COMPLETE O SEGUINTE:
1. Copie fielmente a parte do trecho citado que começa em "É com toda essa" e termina em "por aí vai.".
2. Responda com base no trecho citado abaixo:
(a) Em que meios, segundo o trecho, faltam acolhimento e compreensão?
(b) Que cores se aprende, desde o útero, que meninos e meninas usam?
(c) Que sentimento marca presença desde cedo, junto a um punhado de vergonha, na vida da pessoa LGBTQIAP+?

TRECHO CITADO:
******

Os olhos marejados, a vergonha, a raiva dirigida a si e a quem está à sua volta, entre outros tantos indícios de uma vida em sofrimento, são reflexos da falta de acolhimento e compreensão experienciados nos meios familiar, religioso e social.
Confesso que algumas dessas angústias eu mesmo, que faço parte dessa bandeira, já senti na pele. Não é fácil tendo o apoio de uma família dita estruturada e disponível, como a minha, quiçá nas menos ou quase nada preparadas para acolher esse sofrimento.
Estamos falando de uma angústia que tem raízes profundas na sociedade em que vivemos. Um mundo machista, sexista, racista, fóbico em todos os aspectos possíveis, que sofre e faz sofrer aqueles que não se enquadram nos padrões que uma maioria determinou como certos. Aprendemos, desde o útero, que meninos usam azul e meninas usam rosa, que o amor é heterossexual, que negro é bandido, que ser gordo é feio, que Deus ama quem anda na linha – branca, cisgênero e elitizada. O que sai desse roteiro é, então, demonizado e deixa uma pergunta no ar: que lugar de afeto sobra para essas pessoas ocuparem?
É com toda essa sombra que a pessoa LGBTQIAP+ (Lésbicas, Gays, Bissexuais, Trans/Travestis, Queer, Intersexo, Assexual, Pansexual e outres) acaba convivendo, vivendo e sobrevivendo. O medo desde cedo marca presença junto a um punhado de vergonha e uma imensa sensação de não pertencimento. Ou de pertencimento apenas naquele grupo ao qual, teoricamente, não deveria pertencer: a menina que anda toda “machinho”, o menino que brinca de Barbie e por aí vai.

******

DADOS FORNECIDOS:
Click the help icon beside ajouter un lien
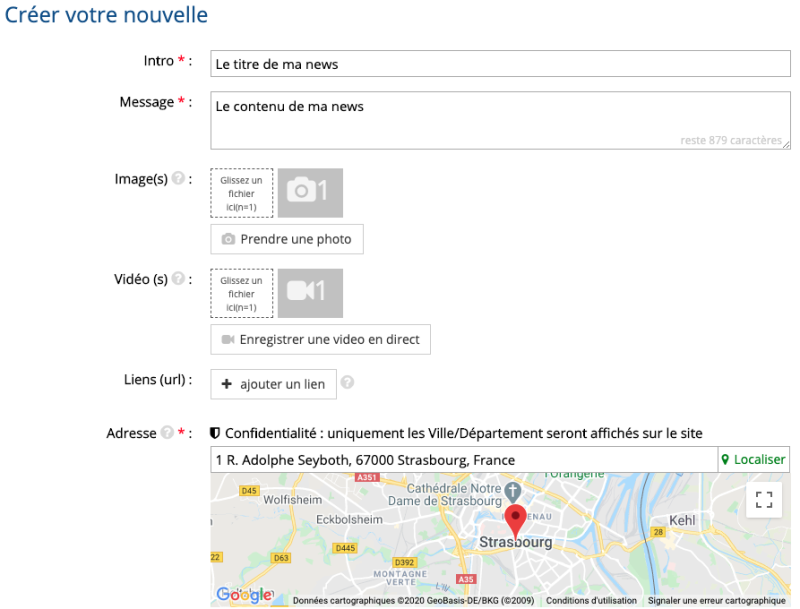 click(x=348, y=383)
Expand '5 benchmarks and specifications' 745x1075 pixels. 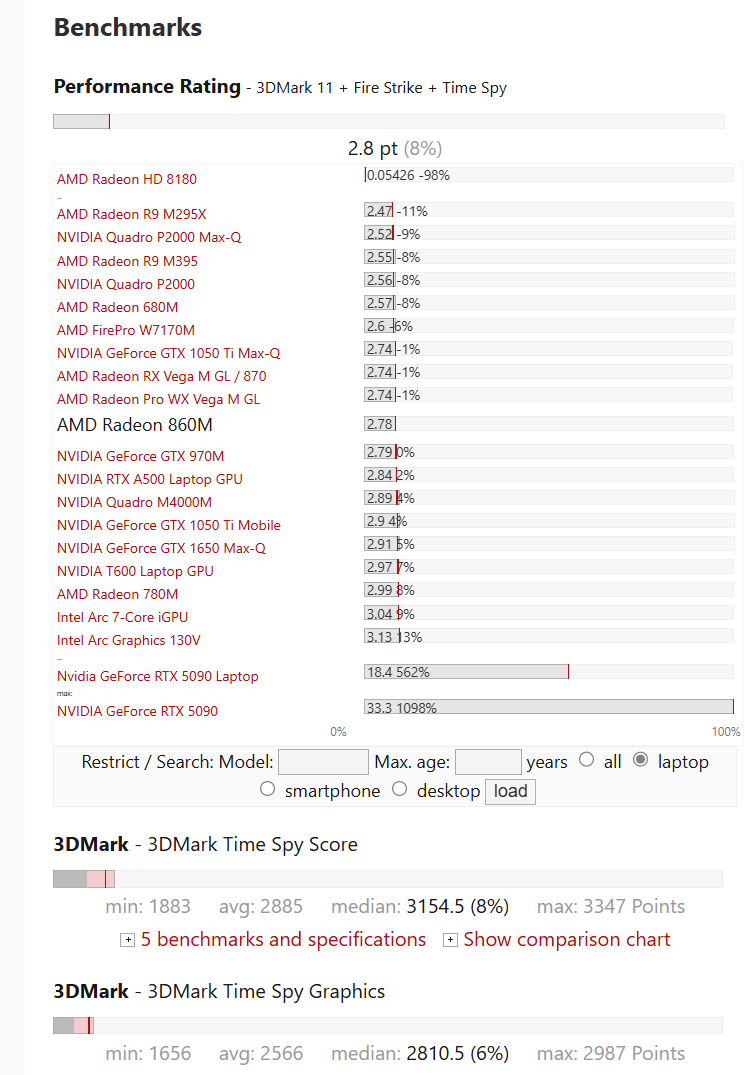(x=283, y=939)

******

RESPOSTAS POR ATIVIDADE:
1.
É com toda essa sombra que a pessoa LGBTQIAP+ (Lésbicas, Gays, Bissexuais, Trans/Travestis, Queer, Intersexo, Assexual, Pansexual e outres) acaba convivendo, vivendo e sobrevivendo. O medo desde cedo marca presença junto a um punhado de vergonha e uma imensa sensação de não pertencimento. Ou de pertencimento apenas naquele grupo ao qual, teoricamente, não deveria pertencer: a menina que anda toda “machinho”, o menino que brinca de Barbie e por aí vai.

2.
(a) Nos meios familiar, religioso e social.
(b) Meninos usam azul e meninas usam rosa.
(c) O medo.